**EXERCISE**: What's needed is a full, exact retyping of the records.

**DATA PROVIDED**:

--- START ---

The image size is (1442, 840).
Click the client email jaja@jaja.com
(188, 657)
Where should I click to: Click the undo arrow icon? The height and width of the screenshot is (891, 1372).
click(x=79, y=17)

--- END ---

**SOLVED EXERCISE**:
The image size is (1442, 840).
Click the client email jaja@jaja.com
(188, 657)
Where should I click to: Click the undo arrow icon? The height and width of the screenshot is (891, 1372).
click(x=79, y=17)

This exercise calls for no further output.